WHAT YOU ARE ASKED TO DO:
Find the line that holds "This screenshot has height=225, width=360.", then repeat it and each line below it word for word through the end of the listing, leaving out pictures.

RECORDS SHOWN:
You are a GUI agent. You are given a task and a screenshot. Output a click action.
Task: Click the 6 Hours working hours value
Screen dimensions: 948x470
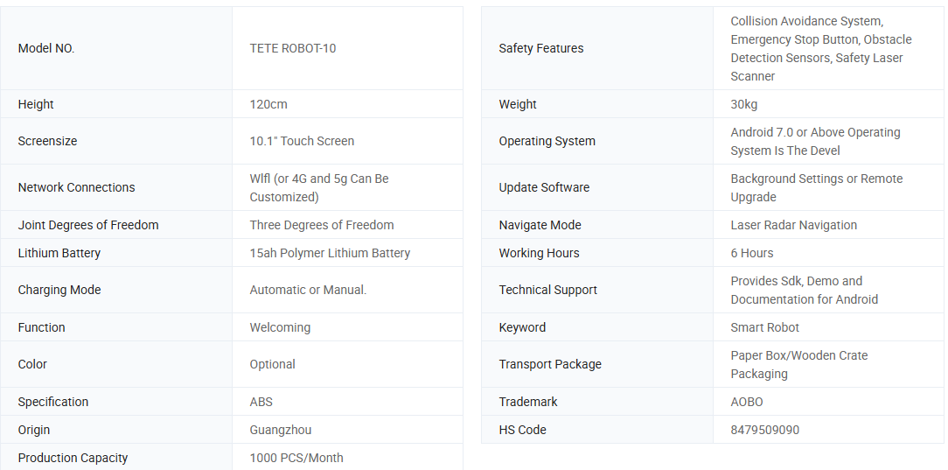pyautogui.click(x=752, y=253)
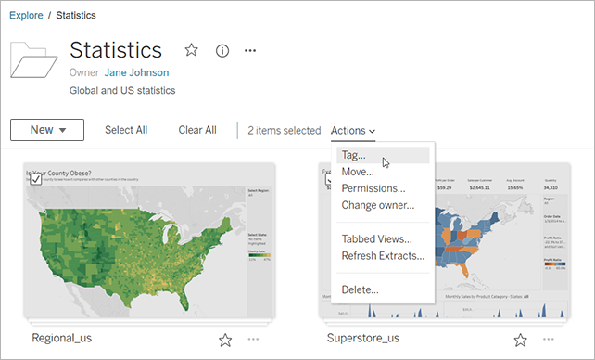The height and width of the screenshot is (360, 595).
Task: Click Select All
Action: coord(126,130)

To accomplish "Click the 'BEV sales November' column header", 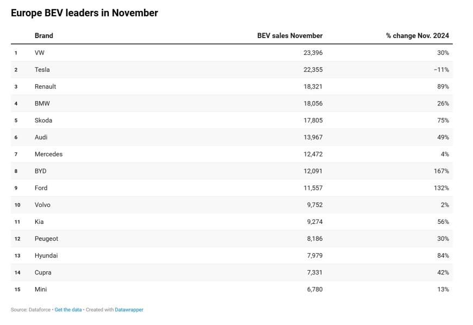I will [290, 36].
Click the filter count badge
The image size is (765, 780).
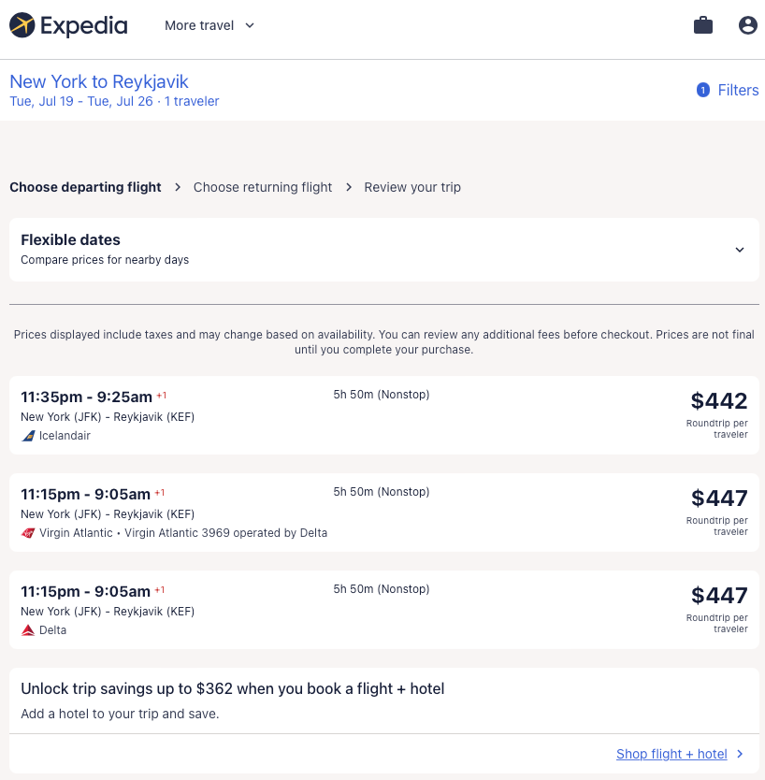pos(703,91)
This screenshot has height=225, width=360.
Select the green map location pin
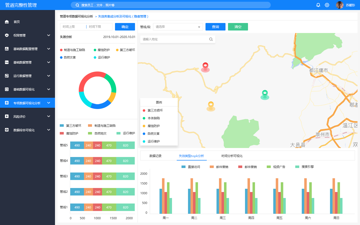[265, 94]
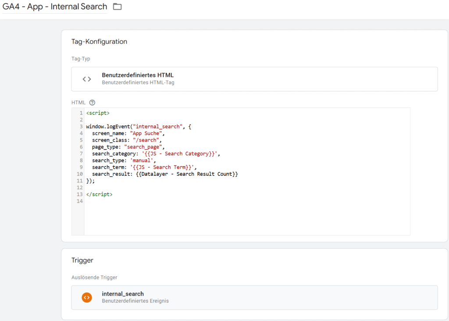This screenshot has width=449, height=321.
Task: Click line number 14 in the editor gutter
Action: 79,201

EXERCISE RESULT:
This screenshot has height=225, width=360.
Select the green map location pin
[265, 94]
This screenshot has width=449, height=321.
Task: Click line number 14 in the editor gutter
Action: 79,201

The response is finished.